Voters can gain insight into campaigns by knowing who is contributing big money.


Elections for seats in the state Legislature used to be regional, even local, affairs. Not anymore.

The race to fill a vacated seat in the state Senate is being waged statewide as if the future of the free world were at stake. The world isn’t in danger, but special-interest groups are worried about their futures.

To this point, a total of more than $2.5 million has flowed into the two campaigns.

The only votes that will count are of those who live in the 26th Legislative District — the southeastern Kitsap Peninsula from Bremerton and Port Orchard to Gig Harbor in Pierce County — but campaign cash is being raised everywhere else.

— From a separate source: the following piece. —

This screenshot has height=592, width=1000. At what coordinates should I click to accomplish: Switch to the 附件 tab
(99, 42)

The Walla Walla County Republican Party hosted a fundraiser for Jan Angel here on Monday night. Similar fundraisers have taken place elsewhere for the Democrat’s candidate, Nathan Schlicher.

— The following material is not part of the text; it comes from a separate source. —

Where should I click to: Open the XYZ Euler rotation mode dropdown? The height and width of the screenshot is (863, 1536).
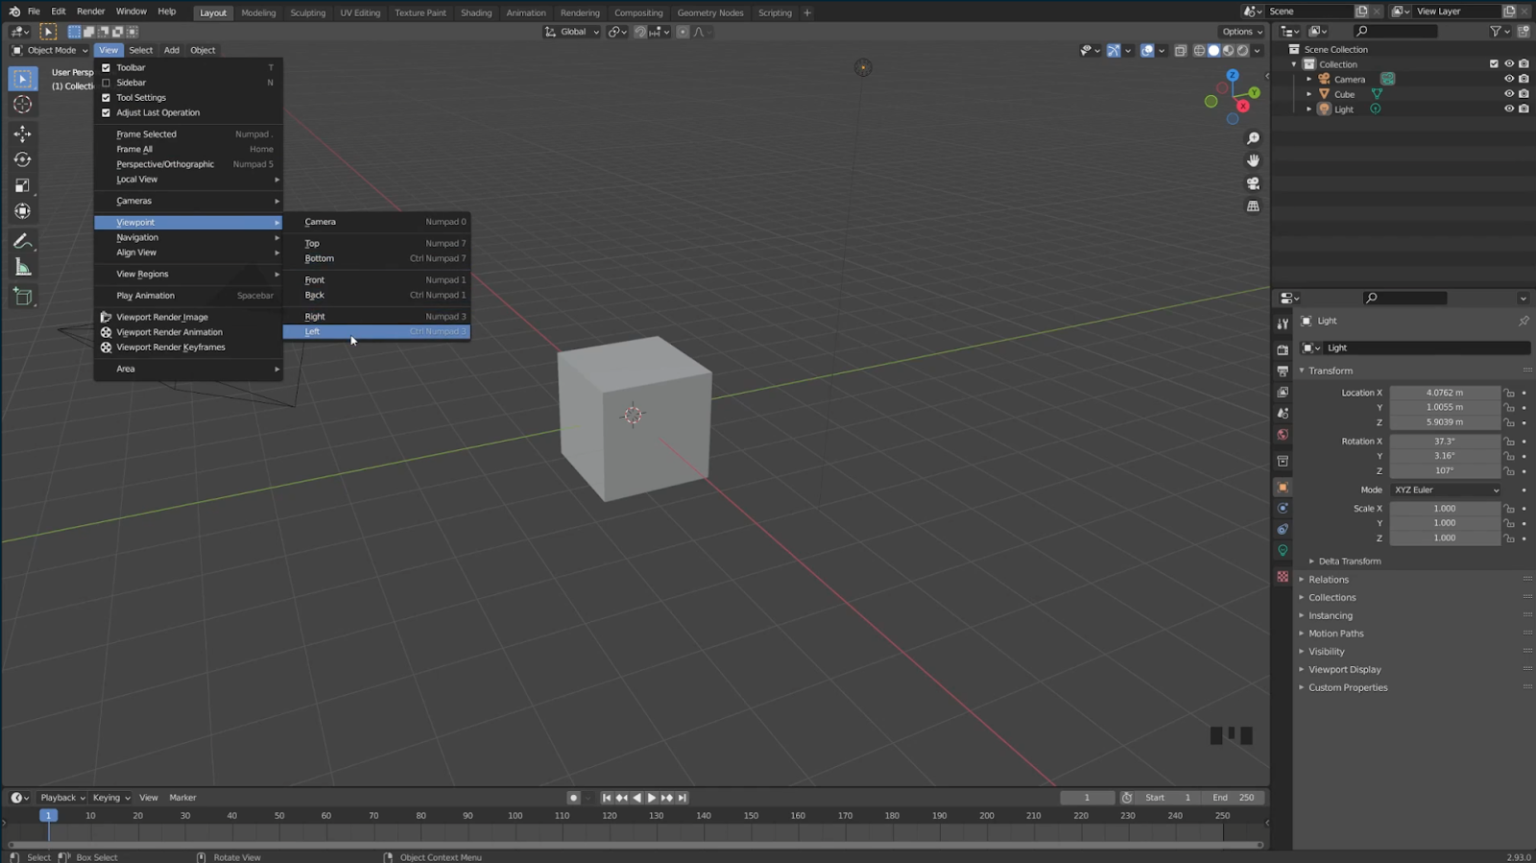[x=1444, y=490]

Angel has raised $624,000, according to The Seattle Times, while Schlicher — who was appointed to the seat — has raised $472,000. The rest of the cash is being raised and spent by third-party groups (aka special-interest groups) seeking to tilt control of the Senate to either Democrats or the Senate Majority Caucuses (Republicans and two conservative Democrats).

It’s unsettling, particularly since out-of-state interests are heavy contributors.

This is just one race. What’s going to happen next year when at least half the Senate seats will be up for grabs? Whatever happens, it’s going to be unseemly.

Unfortunately, this type of outrageous spending by special-interest groups — on both ends of the political spectrum — is not limited to Washington state. It’s a sign of the times and our highly partisan, win-at-all costs political climate.

Those who want to spend money promoting candidates or causes certainly have the right. It’s free speech.

But voters would be doing themselves a favor by considering where candidates are getting their money. The information is public. Campaign contributions can be found on websites and newspapers often report that information.

Those pouring the cash into campaigns aren’t necessarily saints or sinners, but they all have an agenda.

Brace yourself for 2014 and the free flow of special-interest money.